> _GIVEN DATA_:
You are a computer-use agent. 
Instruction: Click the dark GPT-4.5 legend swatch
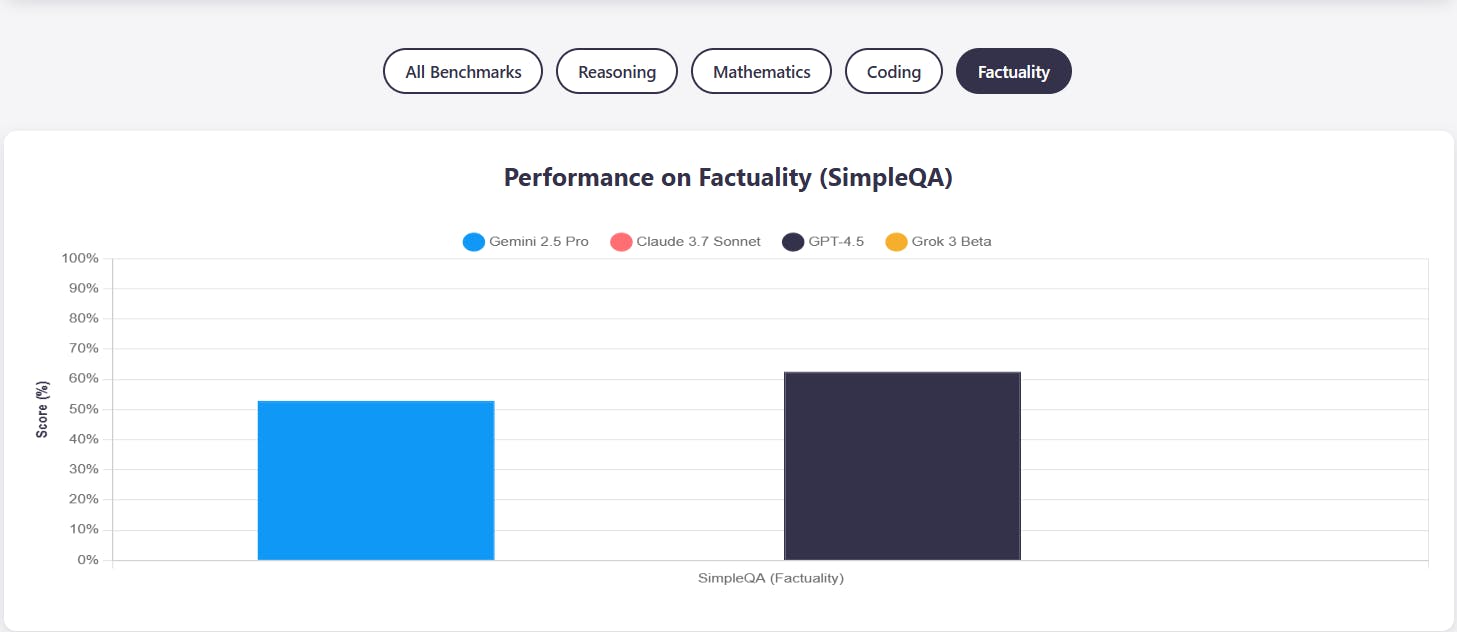[793, 242]
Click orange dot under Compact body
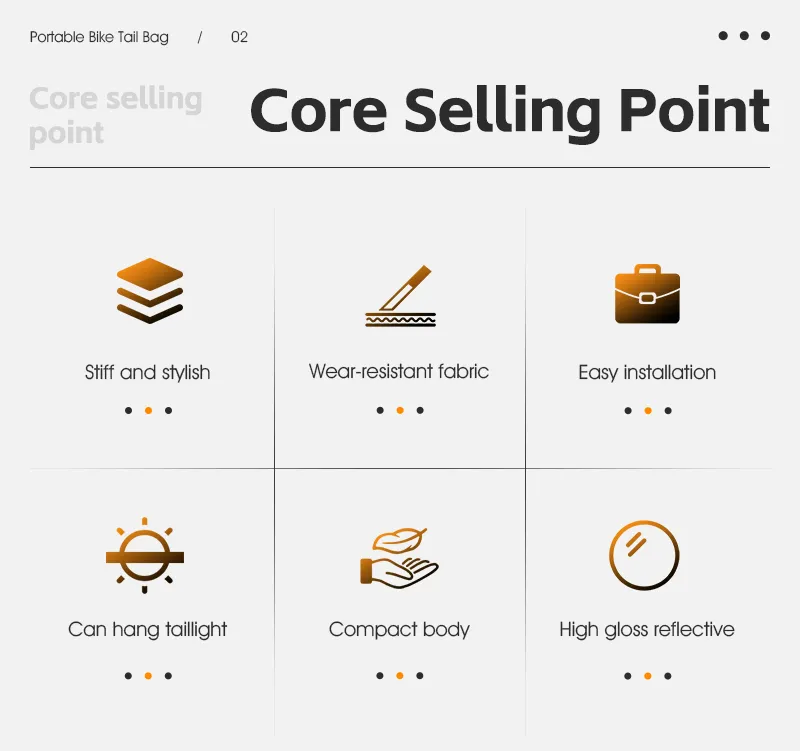 [x=399, y=676]
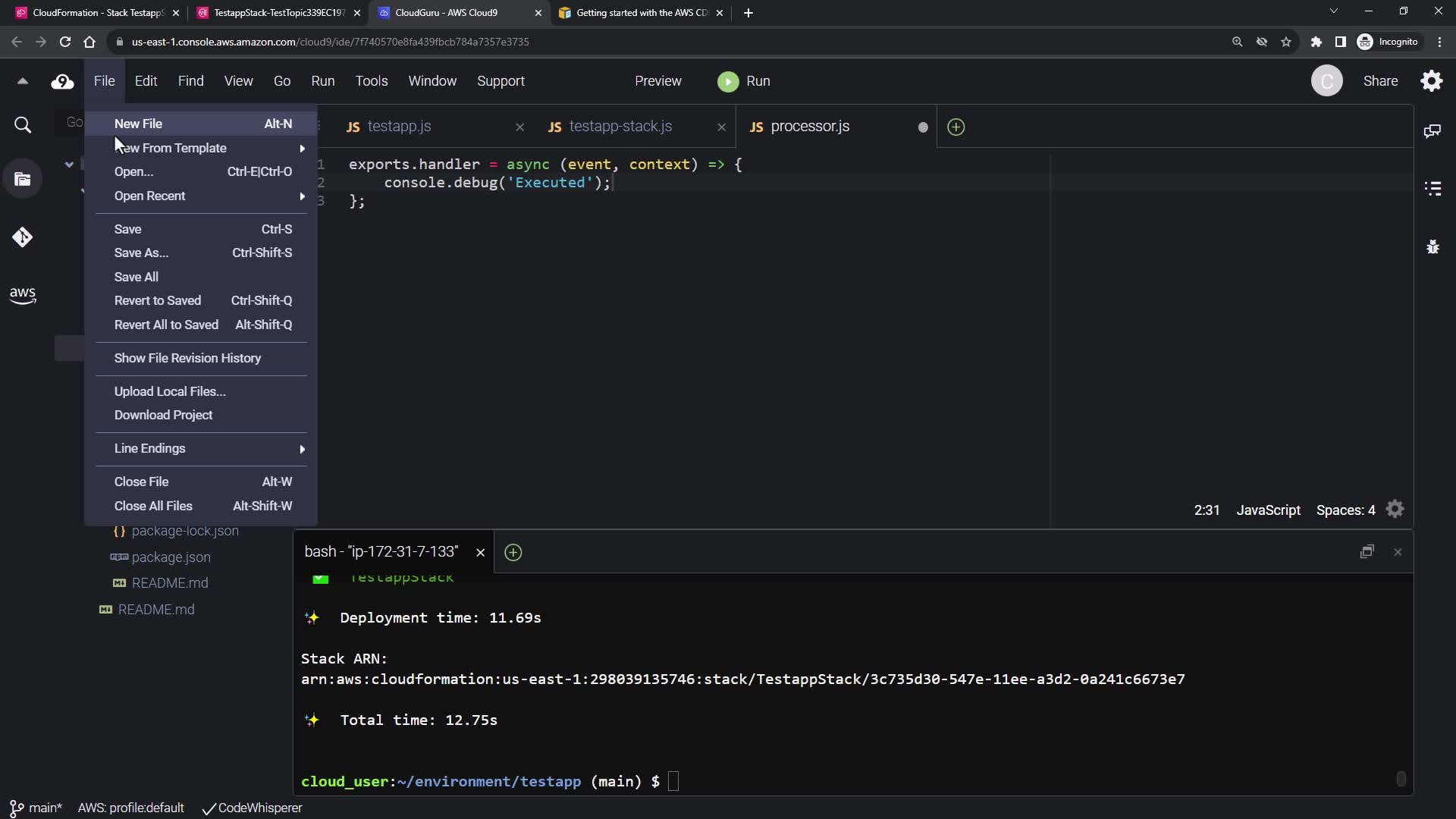Collapse the menu bar with up arrow
Viewport: 1456px width, 819px height.
pos(22,81)
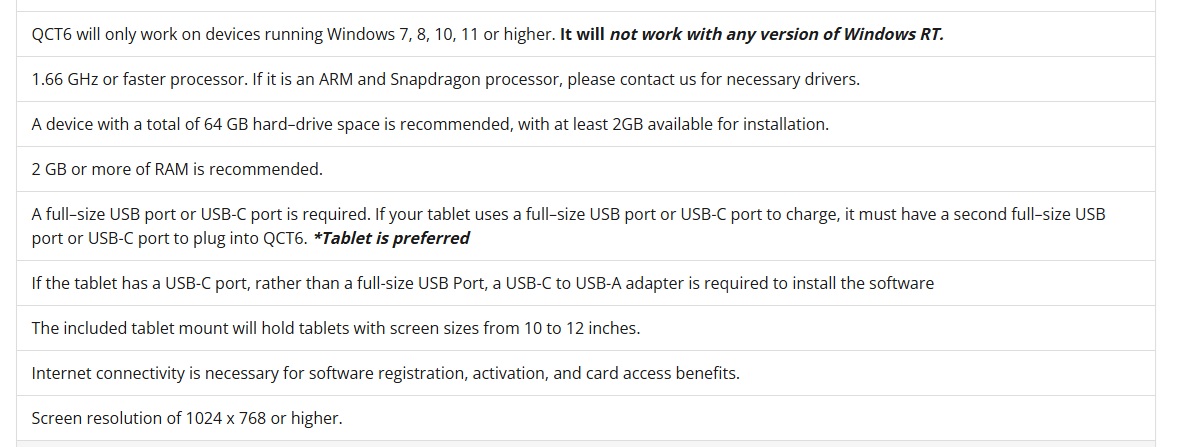Click the Windows 7, 8, 10, 11 requirement row
Image resolution: width=1187 pixels, height=447 pixels.
(x=293, y=35)
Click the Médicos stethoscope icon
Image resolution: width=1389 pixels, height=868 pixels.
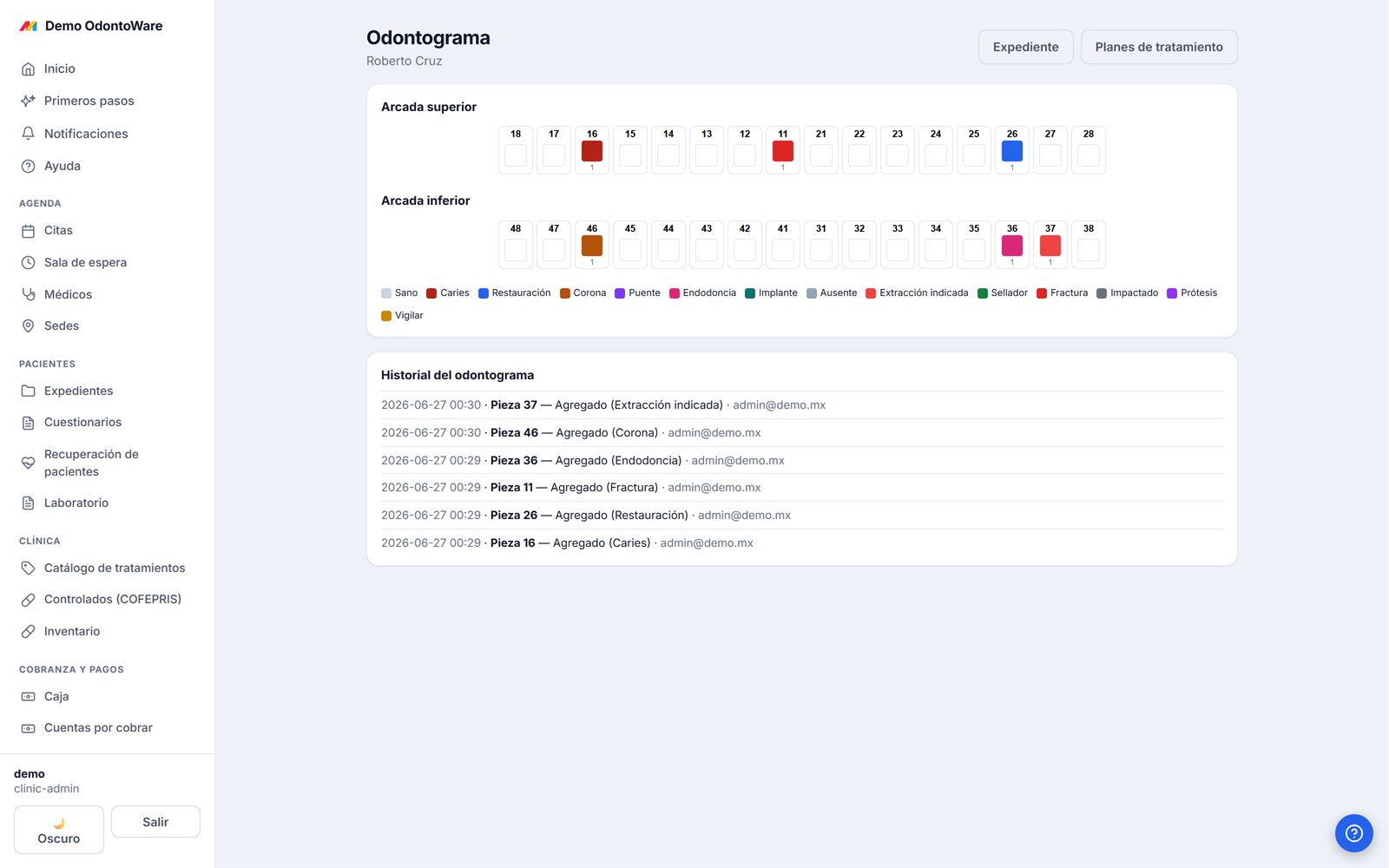click(x=28, y=294)
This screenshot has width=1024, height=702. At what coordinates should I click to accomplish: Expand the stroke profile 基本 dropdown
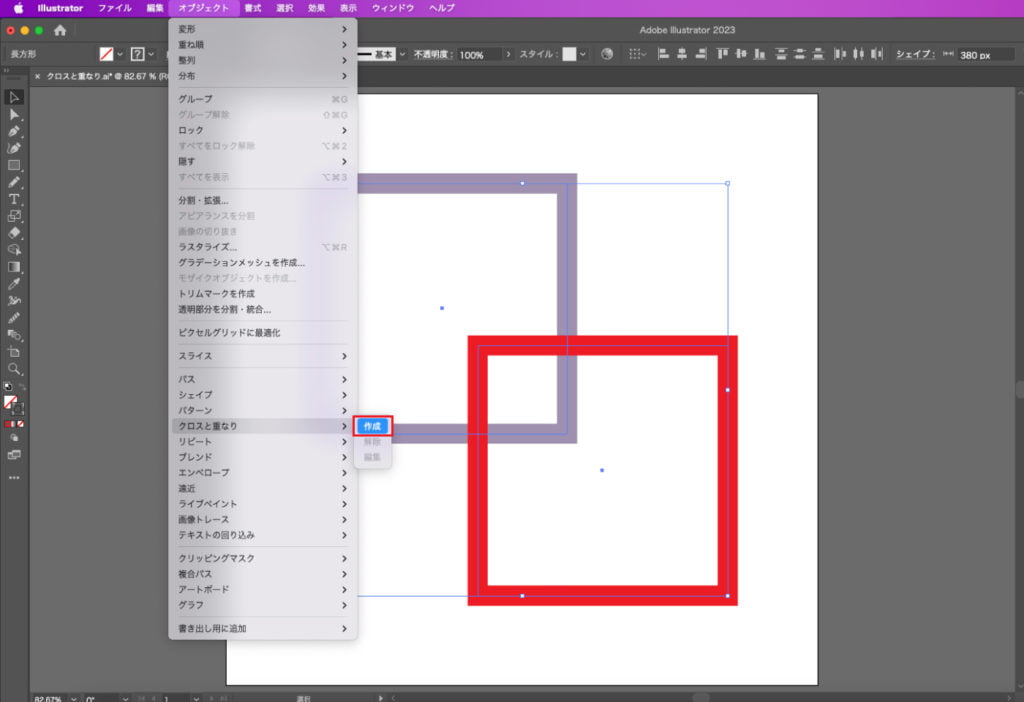click(403, 55)
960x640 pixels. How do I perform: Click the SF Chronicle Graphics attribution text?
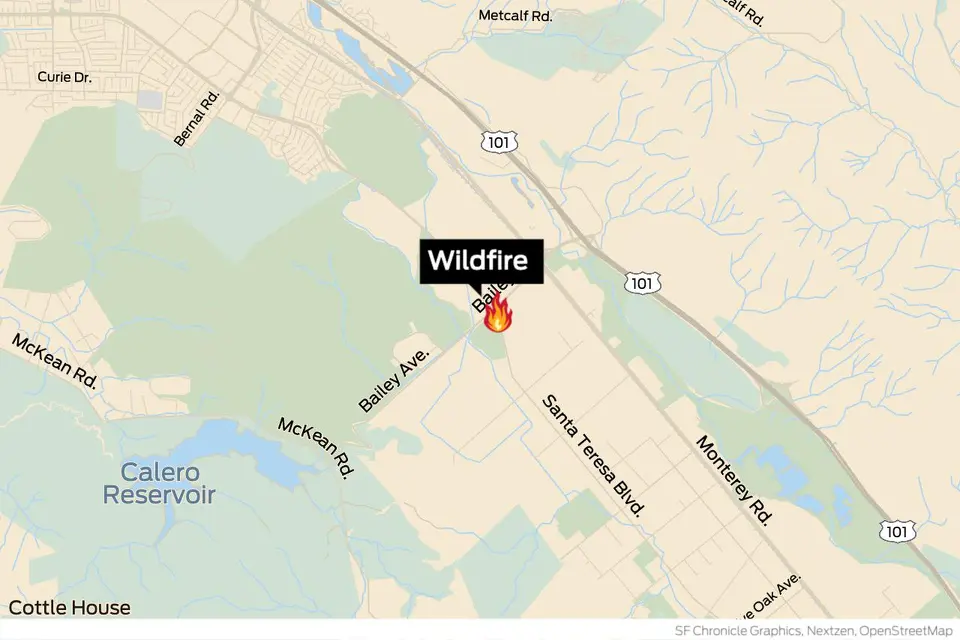click(738, 631)

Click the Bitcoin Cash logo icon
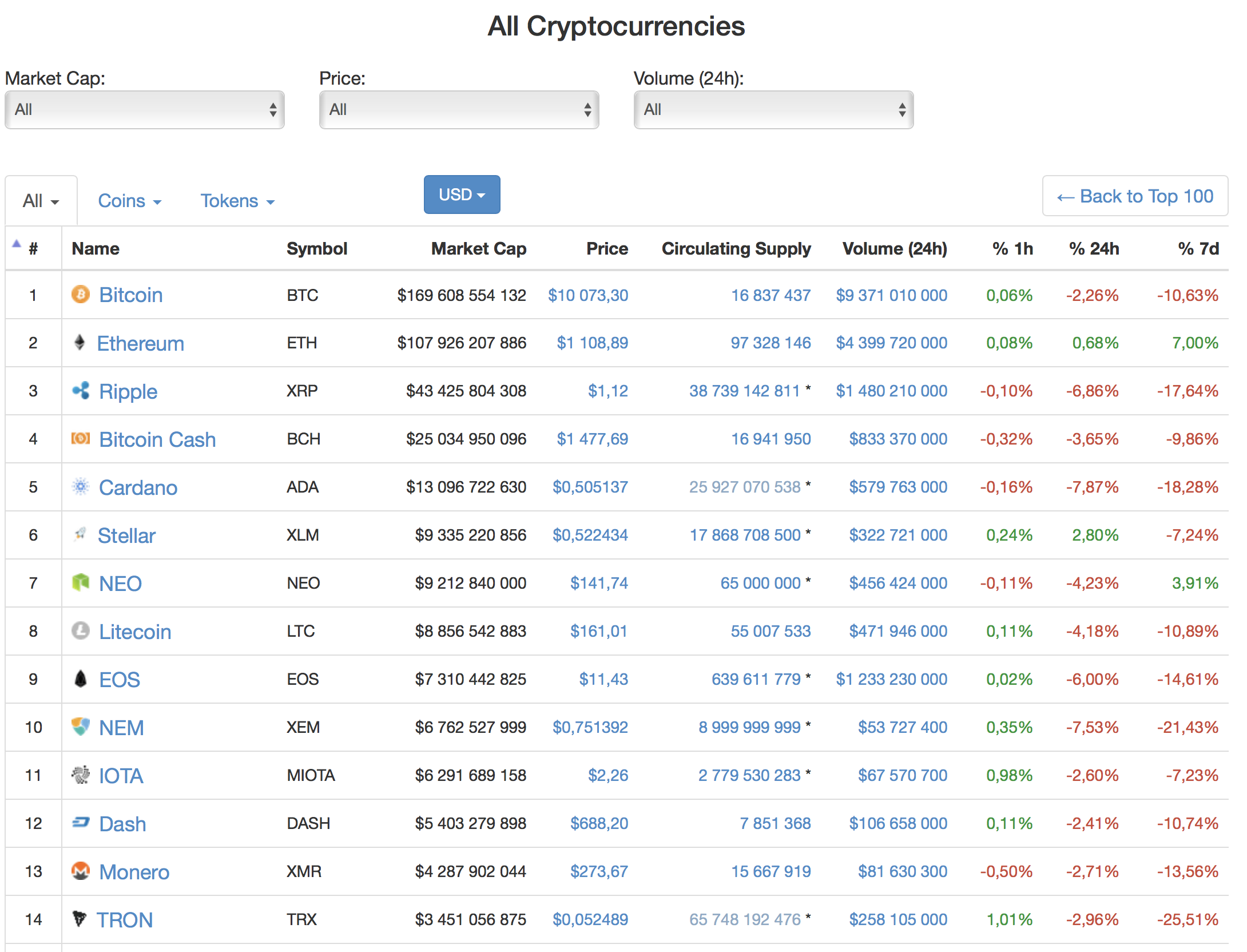[81, 439]
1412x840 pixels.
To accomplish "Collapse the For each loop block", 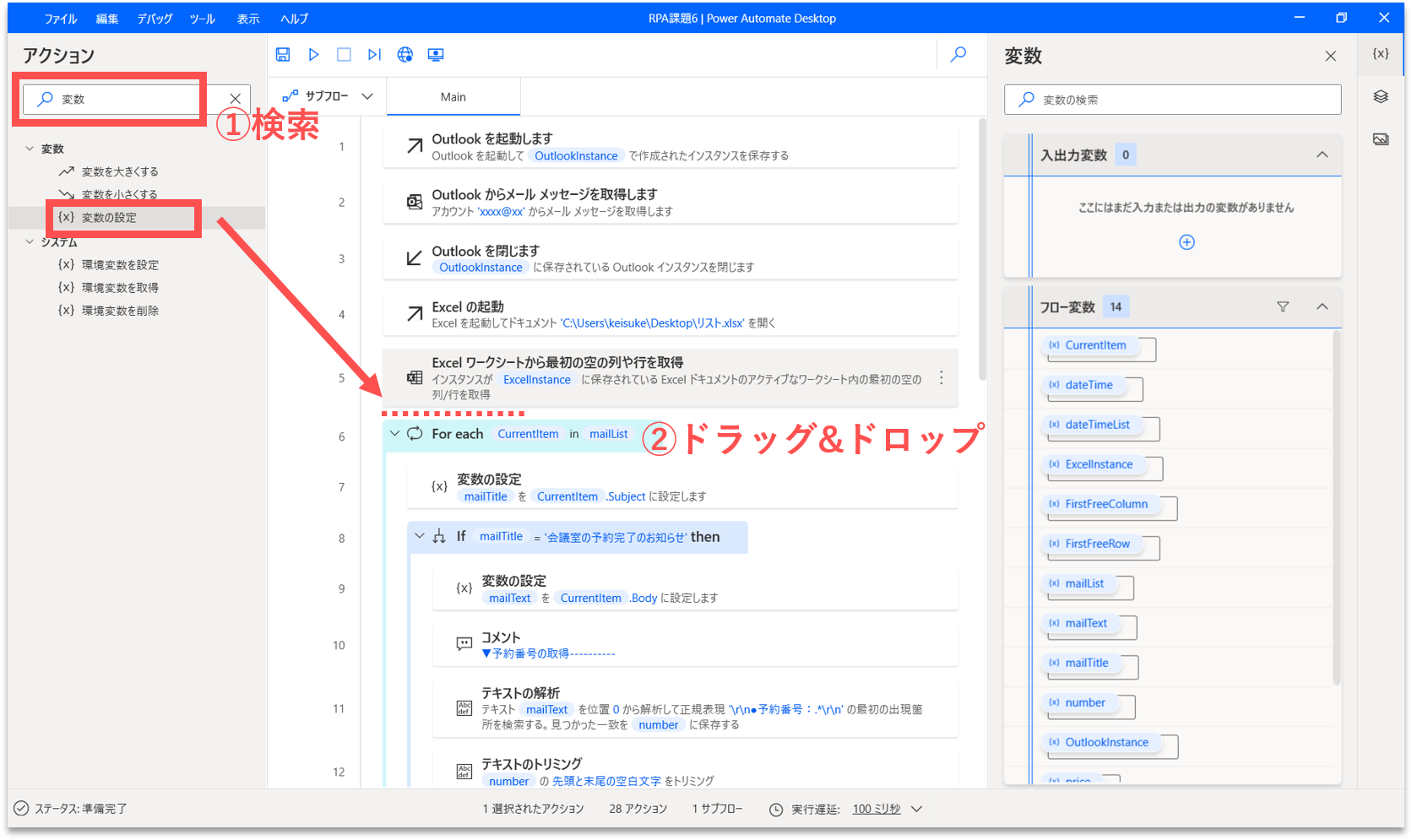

> _AIM OF THE TASK_:
Reproduce the whole listing above line for line, leaving out the pictures.

> _SOLVED PROBLEM_:
You are a computer-use agent. 
Instruction: Click the dark GPT-4.5 legend swatch
[793, 242]
Click orange dot under Compact body
 [x=399, y=676]
Collapse the menu bar with up arrow
Viewport: 1456px width, 819px height.
pos(22,81)
Click the Windows 7, 8, 10, 11 requirement row
Image resolution: width=1187 pixels, height=447 pixels.
(x=293, y=35)
Click the Médicos stethoscope icon
Image resolution: width=1389 pixels, height=868 pixels.
click(x=28, y=294)
This screenshot has width=1024, height=702. At what coordinates should I click to accomplish: Expand the stroke profile 基本 dropdown
click(403, 55)
960x640 pixels. How do I perform: Click the SF Chronicle Graphics attribution text?
click(738, 631)

Click the Bitcoin Cash logo icon
[81, 439]
1412x840 pixels.
To accomplish "Collapse the For each loop block", 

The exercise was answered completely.